Comment mesurer l’égalité de genre ?
Les lacunes liées à la gestion de l’information sont inquiétantes certes, mais les autres faiblesses soulevées dans le rapport, soit le fait que les données récoltées se retrouvent surtout au niveau des « extrants » (indicateurs à court terme liés à des activités spécifiques) et non pas au niveau de « résultats » (effets à plus long terme), et la faible intégration d’une approche intersectionnelle, sont des défis, qui s’appliquent à l’ensemble du secteur et soulèvent plus largement les limites inhérentes de l’aide internationale. Dans bien des projets et programmes, la collecte de données fiables demeure un défi récurrent, incluant celui de capter des résultats au-delà des extrants (nombres de personnes rejointes, etc.). De plus, il n’est pas toujours clair dans quelle mesure les changements mesurés sont attribuables au projet dans les contextes complexes où ils sont mis en œuvre. Bref, les résultats de nos interventions demeurent bien souvent flous, contradictoires et incertains. Par ailleurs, plusieurs études ont déjà soulevé la complexité de mesurer des résultats liés à l’égalité de genre, notamment l’autonomisation des femmes. La courte durée et la nature sectorielle des projets limitent également leur capacité à contribuer à des changements sociétaux en profondeur.

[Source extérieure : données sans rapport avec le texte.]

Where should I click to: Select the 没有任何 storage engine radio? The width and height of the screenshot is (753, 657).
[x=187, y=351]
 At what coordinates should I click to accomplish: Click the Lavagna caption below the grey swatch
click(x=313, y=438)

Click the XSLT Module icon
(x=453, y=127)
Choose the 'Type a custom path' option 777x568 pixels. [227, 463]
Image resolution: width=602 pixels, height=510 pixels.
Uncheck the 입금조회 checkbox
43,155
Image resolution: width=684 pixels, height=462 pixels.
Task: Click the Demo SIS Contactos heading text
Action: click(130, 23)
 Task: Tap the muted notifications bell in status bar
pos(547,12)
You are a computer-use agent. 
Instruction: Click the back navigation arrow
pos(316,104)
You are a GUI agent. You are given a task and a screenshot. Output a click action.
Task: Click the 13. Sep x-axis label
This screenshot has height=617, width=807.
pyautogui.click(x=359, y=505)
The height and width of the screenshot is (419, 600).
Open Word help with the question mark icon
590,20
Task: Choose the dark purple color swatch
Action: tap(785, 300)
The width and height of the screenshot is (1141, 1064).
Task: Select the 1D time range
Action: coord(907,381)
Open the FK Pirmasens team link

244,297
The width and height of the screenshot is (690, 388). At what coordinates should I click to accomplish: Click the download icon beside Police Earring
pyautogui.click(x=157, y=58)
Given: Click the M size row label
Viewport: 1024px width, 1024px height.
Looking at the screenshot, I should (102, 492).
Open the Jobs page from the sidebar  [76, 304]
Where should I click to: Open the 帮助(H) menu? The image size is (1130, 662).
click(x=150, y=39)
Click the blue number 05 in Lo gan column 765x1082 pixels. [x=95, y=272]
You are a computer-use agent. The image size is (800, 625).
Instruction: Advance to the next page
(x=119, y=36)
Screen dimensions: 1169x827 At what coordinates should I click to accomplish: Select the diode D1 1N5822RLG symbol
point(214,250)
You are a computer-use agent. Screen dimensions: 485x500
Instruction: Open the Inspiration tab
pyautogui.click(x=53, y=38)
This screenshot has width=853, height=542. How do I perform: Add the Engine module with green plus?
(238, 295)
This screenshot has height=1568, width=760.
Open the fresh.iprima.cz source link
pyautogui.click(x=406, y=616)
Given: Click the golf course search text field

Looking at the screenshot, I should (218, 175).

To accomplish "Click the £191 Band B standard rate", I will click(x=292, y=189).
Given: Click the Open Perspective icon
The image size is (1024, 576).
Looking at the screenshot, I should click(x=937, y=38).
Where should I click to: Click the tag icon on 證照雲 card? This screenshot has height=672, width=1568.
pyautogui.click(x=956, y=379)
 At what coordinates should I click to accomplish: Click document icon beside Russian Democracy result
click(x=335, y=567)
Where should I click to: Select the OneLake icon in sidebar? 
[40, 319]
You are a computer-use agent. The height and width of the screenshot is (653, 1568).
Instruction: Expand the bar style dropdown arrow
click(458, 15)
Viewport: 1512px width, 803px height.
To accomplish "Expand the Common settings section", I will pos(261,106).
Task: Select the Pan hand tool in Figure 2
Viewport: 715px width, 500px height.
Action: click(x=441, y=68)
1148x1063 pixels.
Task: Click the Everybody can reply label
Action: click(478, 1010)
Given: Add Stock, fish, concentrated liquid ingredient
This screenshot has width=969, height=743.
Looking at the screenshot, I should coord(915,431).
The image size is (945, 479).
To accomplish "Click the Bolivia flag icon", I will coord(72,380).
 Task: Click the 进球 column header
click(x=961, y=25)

En outre, la faible intégration de l’intersectionnalité dans les projets demeure un défi de taille pour l’ensemble du secteur. Malgré la rhétorique et l’existence d’outils et de formations sur l’analyse comparative entre les sexes plus (ACS+), il demeure que beaucoup d’organisations ont du mal à l’appliquer et l’opérationnaliser. L’approche centrée autour de l’égalité de genre demeure ancrée dans une logique binaire (cisgenre, hétéronormative) qui peine à intégrer une analyse approfondie qui tient compte de toute la complexité des relations sociales dans les différents contextes d’intervention.
Redevabilité envers qui ?
Les lacunes soulignées par la vérificatrice générale sont avant tout liées à la redevabilité envers le gouvernement, et plus largement le public canadien, qui financent les activités d’AMC et qui s’attendent à des résultats démontrables. Ce qui est négligé est la notion de redevabilité envers les « bénéficiaires » de ces projets. Des informations sont recueillies auprès d’eux lors de sondages, parfois très coûteux, pour être ensuite compilées dans des rapports destinés au bailleur de fonds. Très rarement, ces données sont partagées avec les populations bénéficiaires des projets qui ont fourni les informations. Les processus de suivi et évaluation des projets sont bien souvent ancrés dans une approche extractive qui peut contribuer à marginaliser davantage les participant.e.s que l’on cherche à « autonomiser » par le biais des projets de développement. Il va de soi qu’un projet qui se veut féministe devrait être également redevable envers les populations « bénéficiaires », ce qui implique que son succès ne devrait pas être mesuré uniquement à partir d’indicateurs de résultats élaborés par les bailleurs de fonds, et laisser de la place à des apprentissages réciproques.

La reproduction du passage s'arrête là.